White heroin is of particular concern to law enforcers because it does not need to be injected, appealing to users who may be squeamish about injecting themselves.
"Traffickers are able to market this heroin better by saying you can snort it or smoke it," William Renton Jr., special agent in charge of the Drug Enforcement Administration office in St. Louis, told the St. Louis Post-Dispatch for a story Sunday.
Twice as pure
The white heroin found in the St. Louis area this year is as high as 28 percent pure morphine, nearly twice the purity commonly found in the black tar variety, Renton said.
Statistics from drug treatment now reflect users from all racial groups, and include more young people than in the past, said Dr. Heidi Israel, a Saint Louis University School of Medicine assistant professor who studies heroin abuse. "There is a younger population that is being represented in the treatment data, more 18- to 24-year-olds."
Federal prosecutors in St. Louis brought heroin trafficking charges against 53 people in the year that ended Sept. 30. That was up from 45 the prior year, which itself represented an increase from 21 the year before.
The DEA says it learned of the growing presence of white heroin through its trends-tracking Domestic Monitoring Program. Under that effort, the agency uses informers to make 10 purchases of heroin on the streets of each of an array of major cities four times a year. Lab testing determines the samples' purity and origin.
For years, black tar predominated in St. Louis, with white heroin showing up about once a year, Renton said. But in last year's first three months, five of the 10 purchases in the St. Louis area were white heroin, more typically found in larger cities, such as New York and Chicago, he said.
To Israel, it's "premature" to conclude that white heroin is widely available, noting that what undercover informers are able to buy may not represent a true proportion of what's for sale on the streets.
Still, heroin sales in the area appear to be thriving, regardless of the type.
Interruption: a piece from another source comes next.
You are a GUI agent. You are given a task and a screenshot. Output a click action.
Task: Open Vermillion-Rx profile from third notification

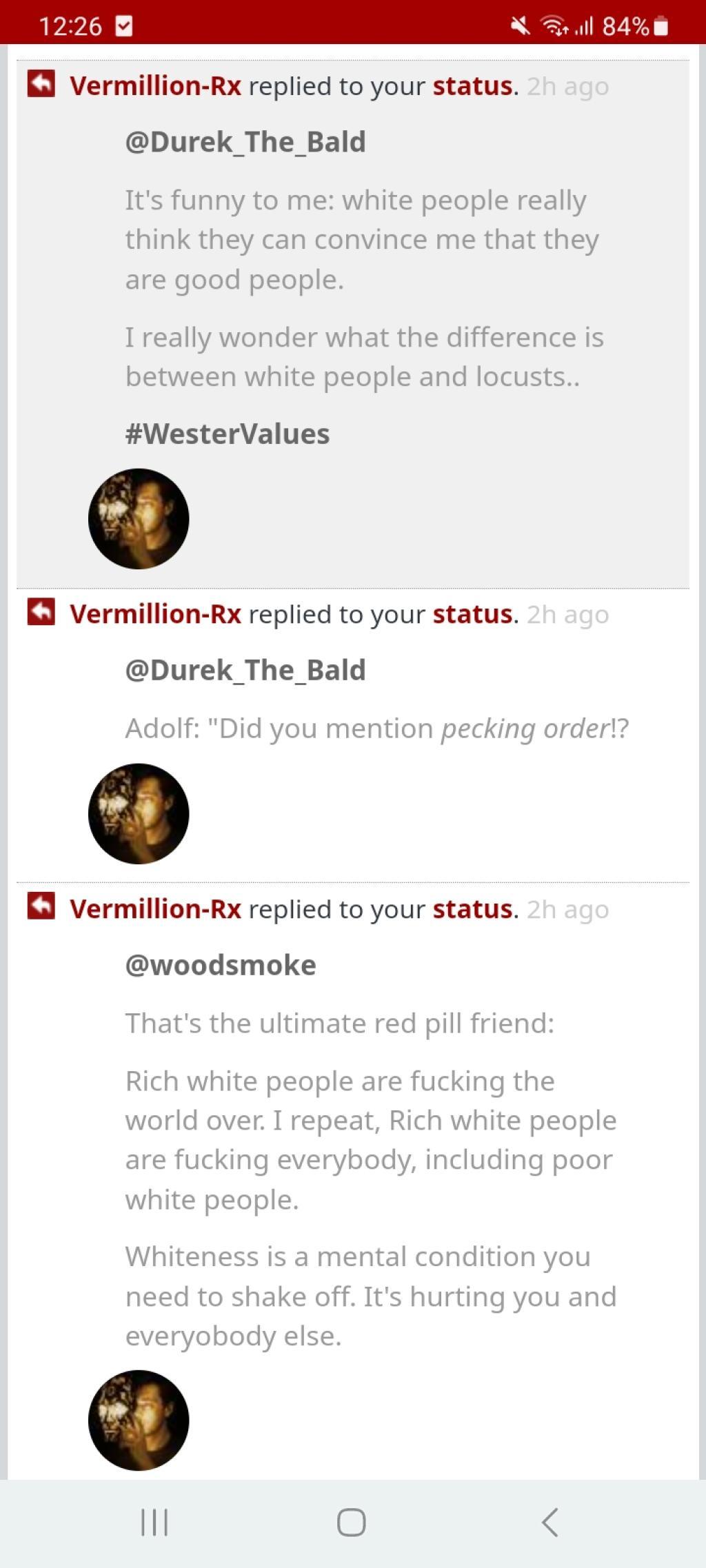tap(155, 909)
Federal authorities said that a gang sold an estimated $100,000 worth of black tar each week in a small area of St. Louis until police broke it up last year.
"Heroin peddlers are known to have a special propensity for violence, given that such traffickers seem to have a more aggressive stance in controlling their operations than some of the other narcotics groups," police chief Joe Mokwa said.
In 1993, seven people died from heroin -- or a mixture of heroin and cocaine and other substances -- in St. Louis County, according to the county medical examiner's office. That number has risen erratically over the past decade, reaching 24 by 2002. Of those 24, officials said 21 were white and three were black.